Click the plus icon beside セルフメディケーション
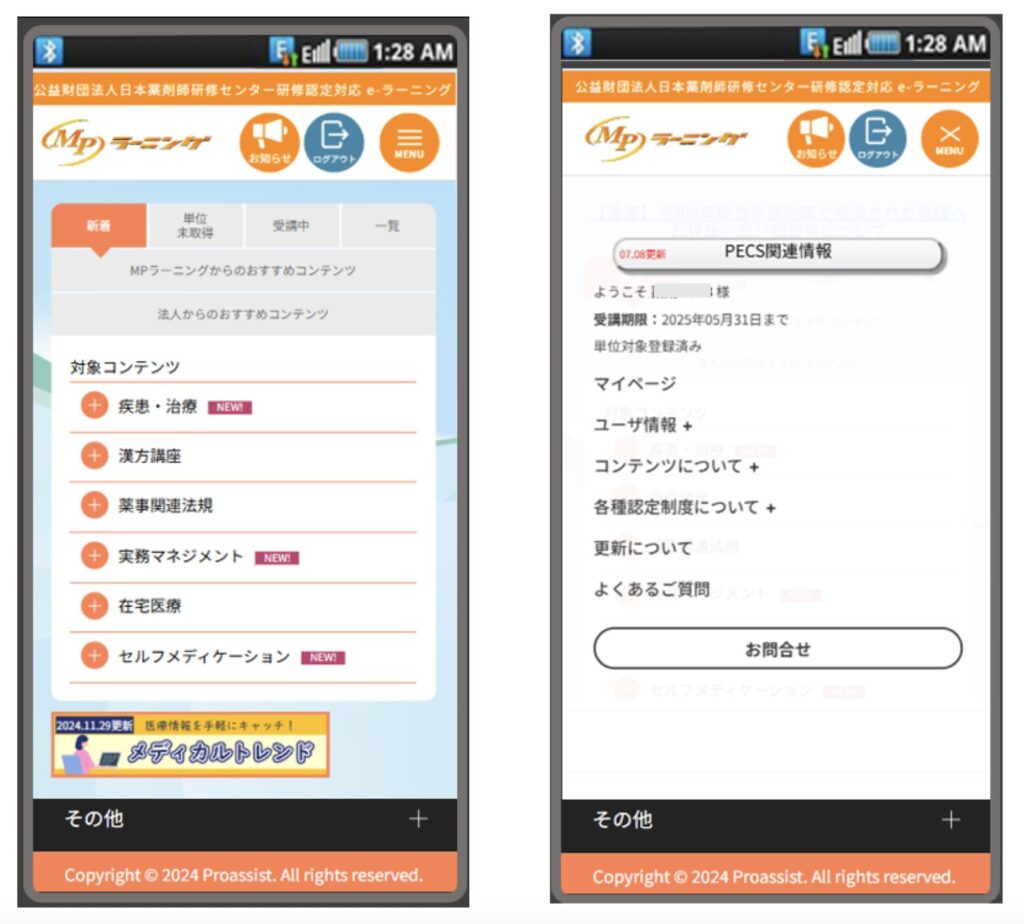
==
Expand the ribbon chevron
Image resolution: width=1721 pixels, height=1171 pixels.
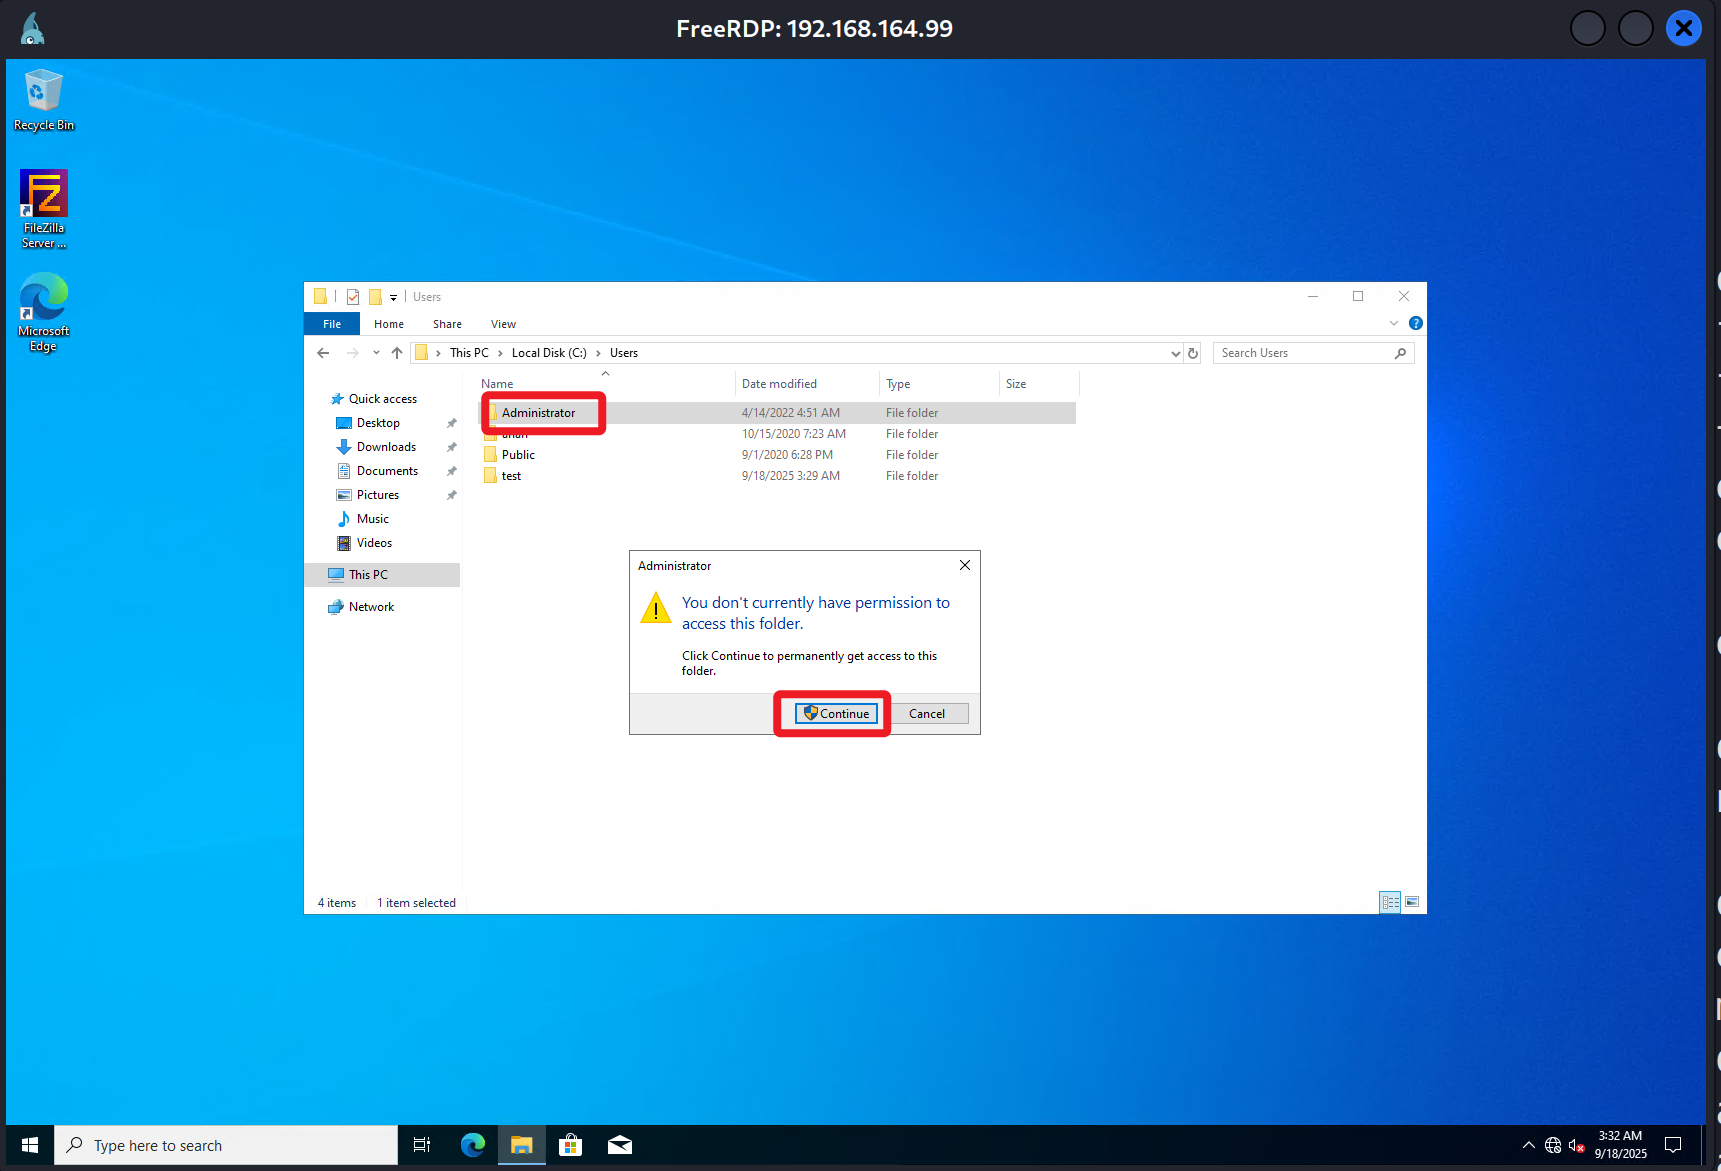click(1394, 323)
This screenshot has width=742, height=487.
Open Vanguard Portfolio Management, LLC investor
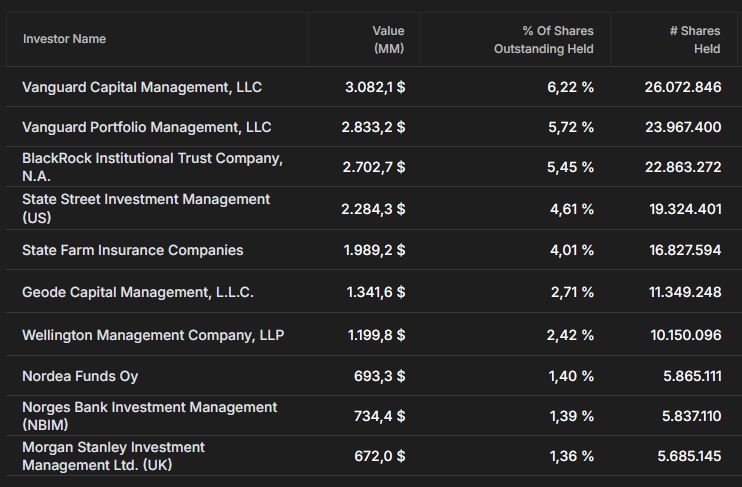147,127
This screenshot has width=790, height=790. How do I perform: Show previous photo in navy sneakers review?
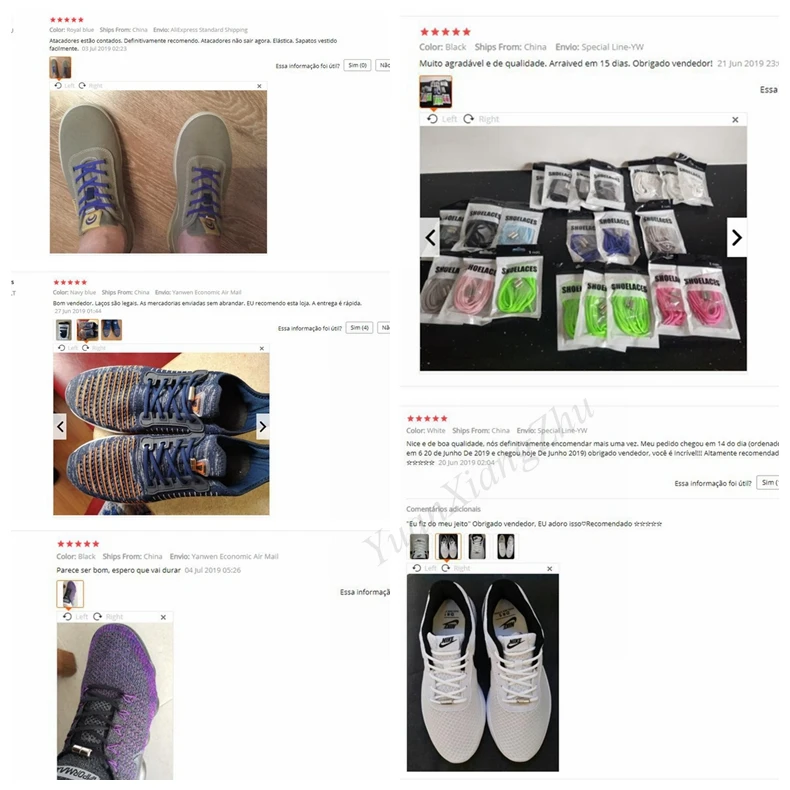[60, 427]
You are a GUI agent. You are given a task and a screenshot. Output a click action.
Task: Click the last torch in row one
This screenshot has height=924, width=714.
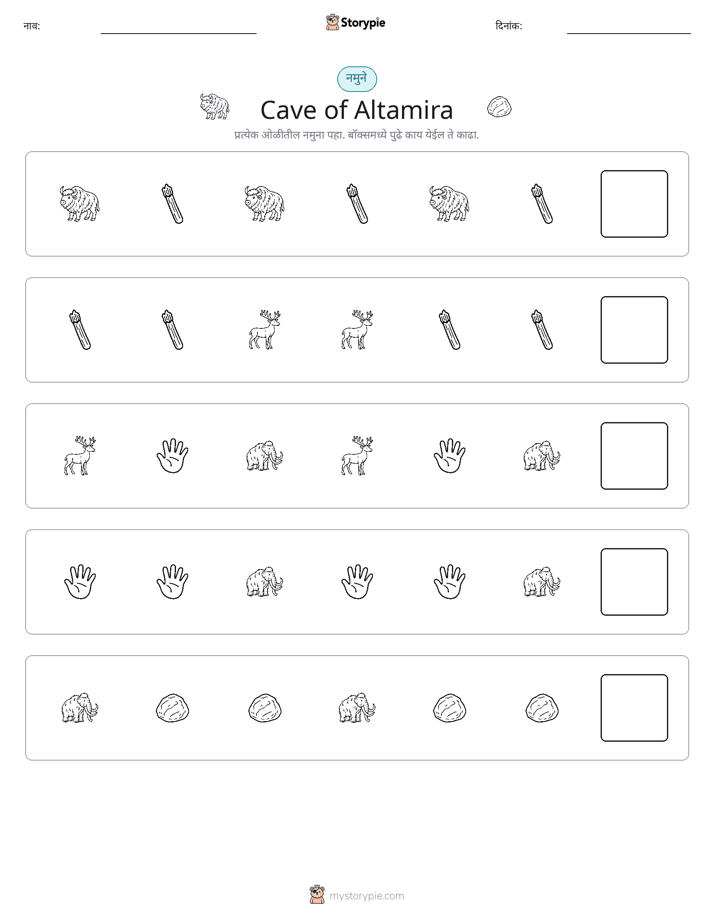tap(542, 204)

| Task item |
Using the material above, reproduce only the lines that run from the line with "Open Vanguard Portfolio" up to and including the line with "You are a GUI", exactly, with the pictures dropped.

| Answer below |
Open Vanguard Portfolio Management, LLC investor
147,127
This screenshot has width=790, height=790. How do I perform: Show previous photo in navy sneakers review?
[60, 427]
You are a GUI agent. You are given a task and a screenshot. Output a click action.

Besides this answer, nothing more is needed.